Why it is More Complicated than “Just Take Your Meds”

It is amazing how many people who have absolutely zero background in clinical psychology, psychotherapy or psychiatry feel like they are capable of providing the best mental health advice… like, “just take your pills” and you’ll instantly be fixed.

There are so many misconceptions. For one, those who have never dealt with mental health treatments/providers/diagnosis/hospitalizations/meds have this oversimplified concept of what mental healthcare is: going to a psychiatrist, instantly getting an accurate diagnosis on the first try, and getting pills that make you normal right away. NO.

 

It can take YEARS to get an accurate diagnosis.

It can take YEARS to find the right medication, dosage, and/or combination.

It can take YEARS to find a medication that itself doesn’t cause significant impairment or side effects, such as chronic fatigue, nausea, noticeable weight gain, organ damage, and “brain fog.”

It can take YEARS to find the right provider, whether it is a psychiatrist who listens to your concerns or a therapist who makes you feel heard.

It can take YEARS to find a balance, to find what lifestyle, therapy, and meds work best.

 

Even after all of that, going back to your “normal” is not guaranteed. This is a hard fact to accept. While some people do say that they function just as they had before their first episode, others continue to battle debilitating symptoms, even with access to quality providers.

Sometimes, a medication that was working perfectly fine stops being effective for that person. Stressors or scenarios such as childbirth could complicate treatment (i.e. cannot take some meds while pregnant or nursing but sleep deprivation, hormonal changes, and stress could trigger episodes).
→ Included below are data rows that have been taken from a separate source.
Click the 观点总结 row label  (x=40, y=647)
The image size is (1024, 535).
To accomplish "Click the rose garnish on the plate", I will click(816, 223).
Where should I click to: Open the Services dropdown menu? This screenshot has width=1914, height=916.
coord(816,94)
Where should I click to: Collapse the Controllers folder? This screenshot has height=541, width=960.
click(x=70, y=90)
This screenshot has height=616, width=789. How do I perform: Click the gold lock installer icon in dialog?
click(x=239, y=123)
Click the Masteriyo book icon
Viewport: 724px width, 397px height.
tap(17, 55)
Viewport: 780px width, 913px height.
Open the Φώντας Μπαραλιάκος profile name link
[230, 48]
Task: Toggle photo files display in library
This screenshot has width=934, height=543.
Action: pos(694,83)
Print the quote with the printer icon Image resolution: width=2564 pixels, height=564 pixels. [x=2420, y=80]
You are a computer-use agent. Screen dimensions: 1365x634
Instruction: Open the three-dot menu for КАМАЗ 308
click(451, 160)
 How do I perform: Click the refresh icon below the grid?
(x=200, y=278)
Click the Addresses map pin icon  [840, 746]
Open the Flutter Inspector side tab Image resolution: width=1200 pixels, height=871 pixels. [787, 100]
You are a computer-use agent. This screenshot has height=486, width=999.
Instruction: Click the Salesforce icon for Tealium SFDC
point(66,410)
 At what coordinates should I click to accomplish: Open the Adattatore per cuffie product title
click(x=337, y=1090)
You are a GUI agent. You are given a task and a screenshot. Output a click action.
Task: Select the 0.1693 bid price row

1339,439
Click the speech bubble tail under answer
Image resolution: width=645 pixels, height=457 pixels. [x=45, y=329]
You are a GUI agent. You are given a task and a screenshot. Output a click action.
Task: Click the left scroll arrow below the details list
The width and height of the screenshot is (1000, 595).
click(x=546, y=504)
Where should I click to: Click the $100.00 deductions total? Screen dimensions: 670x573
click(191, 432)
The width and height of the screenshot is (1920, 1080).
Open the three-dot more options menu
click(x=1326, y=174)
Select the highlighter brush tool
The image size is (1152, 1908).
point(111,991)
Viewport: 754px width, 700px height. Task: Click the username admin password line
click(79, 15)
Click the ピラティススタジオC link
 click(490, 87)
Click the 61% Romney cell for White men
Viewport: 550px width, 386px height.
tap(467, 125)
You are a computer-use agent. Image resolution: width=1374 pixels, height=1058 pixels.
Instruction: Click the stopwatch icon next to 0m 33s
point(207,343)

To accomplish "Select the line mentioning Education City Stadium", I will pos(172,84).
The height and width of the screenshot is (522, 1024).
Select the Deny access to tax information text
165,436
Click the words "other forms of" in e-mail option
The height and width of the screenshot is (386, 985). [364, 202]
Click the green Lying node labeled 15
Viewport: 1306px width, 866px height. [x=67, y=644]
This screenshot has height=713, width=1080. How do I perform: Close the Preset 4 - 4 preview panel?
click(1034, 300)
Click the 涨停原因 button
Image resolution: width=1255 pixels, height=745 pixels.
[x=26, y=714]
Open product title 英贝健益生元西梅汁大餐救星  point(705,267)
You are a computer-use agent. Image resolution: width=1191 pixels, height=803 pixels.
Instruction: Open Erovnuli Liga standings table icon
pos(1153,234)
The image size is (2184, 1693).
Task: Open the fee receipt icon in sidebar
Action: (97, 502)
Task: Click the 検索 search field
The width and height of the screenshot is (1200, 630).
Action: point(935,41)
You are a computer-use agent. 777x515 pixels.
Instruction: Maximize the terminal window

Comorbidity, having more than one diagnosis at once, is far from rare in the mental health field… adding even MORE complications to treatment. This is far from comprehensive regarding all of the ways treatment is not simple, but this should give you some insight.

 

So, no, it is not as easy as “just take your meds.”

2 thoughts on “Why it is More Complicated than “Just Take Your Meds”

  1. You took the words right out of my mouth…after months of my boyfriend repeatedly asking me if I took my meds or accused me of not taking them every time I had something to say or did something he didnt like, I realized that he will never be able to see anything I do as credible. Explaining that not everything can be blamed on my bipolar disorder, that I am a human that has feelings and makes honest mistakes just like everyone else did absolutely nothing. When i started feeling ashamed of my BD I knew it was time to hit the road.

    Liked by 1 person

    1. That is an incredibly difficult & frustrating scenario… I’m glad that you were able to see that his viewpoint was problematic. I think that type of invalidation can be toxic; people with BD shouldn’t be seen as an ILLNESS, but as a PERSON. Hope things are better now! 🙂 Thank you for sharing!